Chicago court shocker: Judge nixes plea deal that would have sent ex-memorabilia king Bill Mastro to prison for 30 months or less.

Eric
02-12-2013, 04:55 PM
Do any attorneys out there know what, if any of this would apply to the Mastro case?

[C] Acceptance of Plea Agreement by Trial Court

A judge is not required to accept a plea agreement. If the judge rejects the plea agreement, the defendant must be given the opportunity to withdraw the plea, and must be informed that if he does not withdraw it, “the disposition of the case may be less favorable to the defendant than that contemplated by the plea agreement.” Fed. R. Crim. P. 11(e)(4).

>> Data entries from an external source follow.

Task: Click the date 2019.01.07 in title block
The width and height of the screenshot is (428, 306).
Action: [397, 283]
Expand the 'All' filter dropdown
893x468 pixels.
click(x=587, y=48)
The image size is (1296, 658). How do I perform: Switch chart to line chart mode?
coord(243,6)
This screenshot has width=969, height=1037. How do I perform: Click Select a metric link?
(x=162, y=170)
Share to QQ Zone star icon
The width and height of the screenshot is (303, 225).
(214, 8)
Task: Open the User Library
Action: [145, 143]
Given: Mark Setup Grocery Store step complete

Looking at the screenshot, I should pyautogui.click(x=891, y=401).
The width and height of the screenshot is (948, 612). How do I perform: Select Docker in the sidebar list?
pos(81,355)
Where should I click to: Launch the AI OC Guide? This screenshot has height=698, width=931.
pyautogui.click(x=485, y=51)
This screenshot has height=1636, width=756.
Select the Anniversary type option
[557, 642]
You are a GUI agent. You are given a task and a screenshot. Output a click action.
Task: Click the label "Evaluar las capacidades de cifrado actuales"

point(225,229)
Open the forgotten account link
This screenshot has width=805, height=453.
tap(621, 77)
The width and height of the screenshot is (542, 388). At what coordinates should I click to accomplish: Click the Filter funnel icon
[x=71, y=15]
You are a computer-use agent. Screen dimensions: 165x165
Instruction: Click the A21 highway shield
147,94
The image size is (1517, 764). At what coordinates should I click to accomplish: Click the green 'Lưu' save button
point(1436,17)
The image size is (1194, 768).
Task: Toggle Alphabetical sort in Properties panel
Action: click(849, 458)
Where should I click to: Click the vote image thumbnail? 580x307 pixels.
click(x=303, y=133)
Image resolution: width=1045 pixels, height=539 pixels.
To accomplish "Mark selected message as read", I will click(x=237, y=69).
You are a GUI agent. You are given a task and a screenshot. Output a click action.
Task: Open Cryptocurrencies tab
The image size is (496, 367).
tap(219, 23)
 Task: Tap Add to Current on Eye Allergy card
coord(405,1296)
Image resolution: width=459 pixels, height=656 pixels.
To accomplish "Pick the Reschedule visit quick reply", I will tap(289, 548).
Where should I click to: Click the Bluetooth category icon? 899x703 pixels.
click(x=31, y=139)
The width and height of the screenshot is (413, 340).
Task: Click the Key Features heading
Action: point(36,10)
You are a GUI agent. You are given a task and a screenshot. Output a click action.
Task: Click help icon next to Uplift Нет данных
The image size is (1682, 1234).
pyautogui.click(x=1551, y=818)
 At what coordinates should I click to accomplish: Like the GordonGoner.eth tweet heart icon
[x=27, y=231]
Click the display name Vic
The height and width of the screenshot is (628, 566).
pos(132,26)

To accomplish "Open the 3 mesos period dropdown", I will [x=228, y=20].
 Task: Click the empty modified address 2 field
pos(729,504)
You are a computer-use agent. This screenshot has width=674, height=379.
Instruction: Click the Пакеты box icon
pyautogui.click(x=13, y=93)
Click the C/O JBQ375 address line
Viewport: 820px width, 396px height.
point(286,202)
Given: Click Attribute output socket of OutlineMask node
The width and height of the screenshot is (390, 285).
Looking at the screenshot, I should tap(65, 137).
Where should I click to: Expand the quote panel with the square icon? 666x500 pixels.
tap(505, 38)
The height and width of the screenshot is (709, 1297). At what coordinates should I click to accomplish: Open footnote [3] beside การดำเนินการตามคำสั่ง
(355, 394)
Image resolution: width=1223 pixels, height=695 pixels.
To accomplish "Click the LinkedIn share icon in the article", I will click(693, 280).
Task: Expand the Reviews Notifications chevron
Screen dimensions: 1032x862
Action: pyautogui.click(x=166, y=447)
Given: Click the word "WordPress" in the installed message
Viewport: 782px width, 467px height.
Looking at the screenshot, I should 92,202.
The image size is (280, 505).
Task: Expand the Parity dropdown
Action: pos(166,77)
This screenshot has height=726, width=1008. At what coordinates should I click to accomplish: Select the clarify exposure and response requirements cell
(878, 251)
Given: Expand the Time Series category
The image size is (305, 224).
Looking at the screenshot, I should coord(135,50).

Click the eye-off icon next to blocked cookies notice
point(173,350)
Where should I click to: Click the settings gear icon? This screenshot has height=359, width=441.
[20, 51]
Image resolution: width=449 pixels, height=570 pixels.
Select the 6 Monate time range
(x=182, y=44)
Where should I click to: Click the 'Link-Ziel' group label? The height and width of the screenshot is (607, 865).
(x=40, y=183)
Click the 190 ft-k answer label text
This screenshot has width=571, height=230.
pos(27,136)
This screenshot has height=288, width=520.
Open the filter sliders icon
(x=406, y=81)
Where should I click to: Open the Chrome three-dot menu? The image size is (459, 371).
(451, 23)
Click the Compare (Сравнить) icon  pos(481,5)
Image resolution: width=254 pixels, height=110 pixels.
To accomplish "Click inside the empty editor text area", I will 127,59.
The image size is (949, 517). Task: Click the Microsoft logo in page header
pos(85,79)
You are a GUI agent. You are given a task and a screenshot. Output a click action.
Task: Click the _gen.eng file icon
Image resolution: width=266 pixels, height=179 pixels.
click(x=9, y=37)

With respect to a guilty plea based on a sentencing-recommendation agreement, the judge must inform the defendant that if the court does not accept the sentencing recommendation, the defendant is not entitled to withdraw the plea.

allstarsplus
02-12-2013, 07:21 PM
Thanks for posting Eric. This will drag on.

Eric
02-12-2013, 08:47 PM
From Bloomberg...
http://www.bloomberg.com/news/2013-02-12/judge-rejects-plea-deal-in-baseball-card-tampering-case.html

A sports memorabilia auctioneer’s attempt to plead guilty in a case in which he’s accused of defrauding bidders and tampering with the condition of a rare Honus Wagner baseball card was rejected by a U.S. judge.

U.S. District Judge Ronald A. Guzman in Chicago today told lawyers for both sides he needed more information before approving an agreement that includes a maximum punishment of 30 months in prison and a $250,000 fine and doesn’t require auctioneer William Mastro to cooperate in the prosecution of three co-defendants in a case where he faces a top term of 20 years.
“What does the government get out of this?” Guzman asked Assistant U.S. Attorney Nancy DePodesta.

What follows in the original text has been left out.